== Goal ==
Reproduce the rows verbatim, starting with the first row and ending with the line that contains "click(x=57, y=430)", inclusive.

== Records for processing ==
┄┄┄┄┄┄┄┄┄┄

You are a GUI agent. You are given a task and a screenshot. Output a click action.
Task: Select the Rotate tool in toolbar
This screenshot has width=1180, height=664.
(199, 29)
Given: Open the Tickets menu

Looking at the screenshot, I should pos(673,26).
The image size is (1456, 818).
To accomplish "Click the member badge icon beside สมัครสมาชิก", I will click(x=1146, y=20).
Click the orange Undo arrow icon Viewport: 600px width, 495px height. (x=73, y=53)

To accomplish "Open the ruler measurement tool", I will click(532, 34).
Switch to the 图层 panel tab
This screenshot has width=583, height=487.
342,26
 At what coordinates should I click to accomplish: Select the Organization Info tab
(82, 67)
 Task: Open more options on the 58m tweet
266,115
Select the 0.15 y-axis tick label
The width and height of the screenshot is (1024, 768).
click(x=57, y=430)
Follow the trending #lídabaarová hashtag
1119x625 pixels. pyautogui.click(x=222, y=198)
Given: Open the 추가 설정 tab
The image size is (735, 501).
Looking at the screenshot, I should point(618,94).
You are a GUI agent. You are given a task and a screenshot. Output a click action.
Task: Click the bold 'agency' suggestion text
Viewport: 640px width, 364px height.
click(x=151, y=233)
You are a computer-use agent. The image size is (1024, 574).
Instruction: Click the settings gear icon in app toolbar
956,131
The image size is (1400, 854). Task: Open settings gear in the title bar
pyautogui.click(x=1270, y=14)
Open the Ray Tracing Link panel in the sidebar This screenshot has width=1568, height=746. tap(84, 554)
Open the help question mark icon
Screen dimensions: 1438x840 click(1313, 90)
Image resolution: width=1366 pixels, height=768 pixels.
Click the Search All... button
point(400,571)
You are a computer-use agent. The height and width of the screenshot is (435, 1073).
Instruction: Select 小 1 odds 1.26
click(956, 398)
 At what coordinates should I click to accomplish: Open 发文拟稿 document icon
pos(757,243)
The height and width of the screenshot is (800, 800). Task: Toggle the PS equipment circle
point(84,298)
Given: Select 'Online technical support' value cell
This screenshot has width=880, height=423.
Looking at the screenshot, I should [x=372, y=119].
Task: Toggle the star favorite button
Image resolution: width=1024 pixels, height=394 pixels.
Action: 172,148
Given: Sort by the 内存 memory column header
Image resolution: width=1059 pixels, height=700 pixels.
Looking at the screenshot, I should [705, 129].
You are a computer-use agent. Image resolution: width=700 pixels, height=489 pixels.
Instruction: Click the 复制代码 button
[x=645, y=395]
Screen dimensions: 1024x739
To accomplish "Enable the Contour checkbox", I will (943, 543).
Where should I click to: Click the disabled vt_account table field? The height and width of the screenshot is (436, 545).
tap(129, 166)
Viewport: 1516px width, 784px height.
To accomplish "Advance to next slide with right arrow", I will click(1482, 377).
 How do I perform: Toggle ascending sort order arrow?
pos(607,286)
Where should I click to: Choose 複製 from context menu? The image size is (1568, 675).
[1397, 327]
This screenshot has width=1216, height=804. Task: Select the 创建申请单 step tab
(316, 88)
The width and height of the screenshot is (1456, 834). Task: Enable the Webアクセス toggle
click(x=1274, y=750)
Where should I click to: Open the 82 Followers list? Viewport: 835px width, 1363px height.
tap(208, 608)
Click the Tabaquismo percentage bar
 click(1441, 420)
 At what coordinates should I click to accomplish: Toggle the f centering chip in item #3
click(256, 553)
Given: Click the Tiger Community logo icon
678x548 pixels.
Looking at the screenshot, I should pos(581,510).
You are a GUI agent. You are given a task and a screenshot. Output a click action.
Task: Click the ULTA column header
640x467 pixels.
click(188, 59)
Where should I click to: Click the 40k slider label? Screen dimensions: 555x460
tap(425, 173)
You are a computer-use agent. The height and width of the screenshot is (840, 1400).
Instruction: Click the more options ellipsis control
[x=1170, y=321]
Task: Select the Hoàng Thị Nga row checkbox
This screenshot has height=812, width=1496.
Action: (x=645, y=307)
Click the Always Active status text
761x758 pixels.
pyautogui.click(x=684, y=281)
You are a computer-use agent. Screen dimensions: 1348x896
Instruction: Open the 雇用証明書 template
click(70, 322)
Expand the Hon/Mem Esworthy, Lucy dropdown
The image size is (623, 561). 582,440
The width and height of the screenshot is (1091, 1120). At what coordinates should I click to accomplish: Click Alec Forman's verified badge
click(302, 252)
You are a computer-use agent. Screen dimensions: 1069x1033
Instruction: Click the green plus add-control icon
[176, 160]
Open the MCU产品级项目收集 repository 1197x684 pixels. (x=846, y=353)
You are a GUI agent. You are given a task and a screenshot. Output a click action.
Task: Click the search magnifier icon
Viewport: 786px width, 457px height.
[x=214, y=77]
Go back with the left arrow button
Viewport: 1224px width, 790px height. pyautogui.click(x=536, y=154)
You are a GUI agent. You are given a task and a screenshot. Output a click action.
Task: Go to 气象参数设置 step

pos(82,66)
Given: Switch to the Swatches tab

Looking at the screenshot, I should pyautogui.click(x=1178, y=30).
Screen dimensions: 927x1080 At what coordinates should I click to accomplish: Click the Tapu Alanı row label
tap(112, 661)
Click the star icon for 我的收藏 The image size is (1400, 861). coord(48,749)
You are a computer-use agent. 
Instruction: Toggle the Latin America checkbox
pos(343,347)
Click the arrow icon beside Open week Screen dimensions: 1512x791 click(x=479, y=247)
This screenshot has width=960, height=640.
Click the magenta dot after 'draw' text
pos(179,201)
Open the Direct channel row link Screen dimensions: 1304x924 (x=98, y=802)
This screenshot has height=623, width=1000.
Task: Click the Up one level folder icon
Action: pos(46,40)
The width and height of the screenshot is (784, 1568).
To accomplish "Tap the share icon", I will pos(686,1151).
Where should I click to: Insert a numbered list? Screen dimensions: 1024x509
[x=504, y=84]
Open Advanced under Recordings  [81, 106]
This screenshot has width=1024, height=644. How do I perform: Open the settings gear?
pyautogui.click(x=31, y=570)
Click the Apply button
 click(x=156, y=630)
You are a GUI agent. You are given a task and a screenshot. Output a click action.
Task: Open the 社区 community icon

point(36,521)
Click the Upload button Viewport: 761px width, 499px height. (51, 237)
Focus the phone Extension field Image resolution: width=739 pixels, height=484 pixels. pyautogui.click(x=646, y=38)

┄┄┄┄┄┄┄┄┄┄

== Response below ==
You are a GUI agent. You are given a task and a screenshot. Output a click action.
Task: Select the Rotate tool in toolbar
This screenshot has width=1180, height=664.
(199, 29)
Given: Open the Tickets menu

Looking at the screenshot, I should pos(673,26).
The image size is (1456, 818).
To accomplish "Click the member badge icon beside สมัครสมาชิก", I will click(x=1146, y=20).
Click the orange Undo arrow icon Viewport: 600px width, 495px height. (x=73, y=53)

To accomplish "Open the ruler measurement tool", I will click(532, 34).
Switch to the 图层 panel tab
This screenshot has width=583, height=487.
342,26
 At what coordinates should I click to accomplish: Select the Organization Info tab
(82, 67)
 Task: Open more options on the 58m tweet
266,115
Select the 0.15 y-axis tick label
The width and height of the screenshot is (1024, 768).
click(x=57, y=430)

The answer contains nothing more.